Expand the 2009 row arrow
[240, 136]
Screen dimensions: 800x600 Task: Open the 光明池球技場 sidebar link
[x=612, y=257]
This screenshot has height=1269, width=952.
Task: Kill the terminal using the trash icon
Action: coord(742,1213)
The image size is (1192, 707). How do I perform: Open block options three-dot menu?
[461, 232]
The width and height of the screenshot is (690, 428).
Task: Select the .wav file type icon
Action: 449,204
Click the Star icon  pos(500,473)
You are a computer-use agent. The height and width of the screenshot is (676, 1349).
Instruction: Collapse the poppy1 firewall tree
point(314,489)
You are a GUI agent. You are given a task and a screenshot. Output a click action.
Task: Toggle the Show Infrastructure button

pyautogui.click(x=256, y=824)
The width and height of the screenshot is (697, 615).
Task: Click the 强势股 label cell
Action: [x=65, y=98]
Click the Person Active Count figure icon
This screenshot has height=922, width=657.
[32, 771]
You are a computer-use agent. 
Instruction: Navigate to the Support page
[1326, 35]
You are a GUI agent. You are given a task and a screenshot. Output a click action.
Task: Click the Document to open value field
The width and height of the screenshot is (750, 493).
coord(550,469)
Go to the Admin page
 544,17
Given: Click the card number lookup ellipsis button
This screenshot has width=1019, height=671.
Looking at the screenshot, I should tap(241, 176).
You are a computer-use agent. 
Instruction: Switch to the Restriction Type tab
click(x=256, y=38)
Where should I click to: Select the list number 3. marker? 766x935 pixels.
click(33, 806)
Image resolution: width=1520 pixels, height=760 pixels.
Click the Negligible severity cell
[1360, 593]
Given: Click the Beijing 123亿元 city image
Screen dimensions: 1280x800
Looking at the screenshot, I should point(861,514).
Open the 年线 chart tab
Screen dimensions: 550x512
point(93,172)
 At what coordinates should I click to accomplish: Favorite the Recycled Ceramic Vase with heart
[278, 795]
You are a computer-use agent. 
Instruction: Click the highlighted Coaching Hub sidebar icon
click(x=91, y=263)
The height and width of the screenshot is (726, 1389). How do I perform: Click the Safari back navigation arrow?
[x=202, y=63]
* * *
**Task**
What should come out is the exact run of lines from the one holding "Given: Click the Beijing 123亿元 city image" through the end of the records above, and nothing besides.

**Response area**
Given: Click the Beijing 123亿元 city image
Screen dimensions: 1280x800
Looking at the screenshot, I should point(861,514).
Open the 年线 chart tab
Screen dimensions: 550x512
point(93,172)
 At what coordinates should I click to accomplish: Favorite the Recycled Ceramic Vase with heart
[278, 795]
You are a computer-use agent. 
Instruction: Click the highlighted Coaching Hub sidebar icon
click(x=91, y=263)
The height and width of the screenshot is (726, 1389). How do I perform: Click the Safari back navigation arrow?
[x=202, y=63]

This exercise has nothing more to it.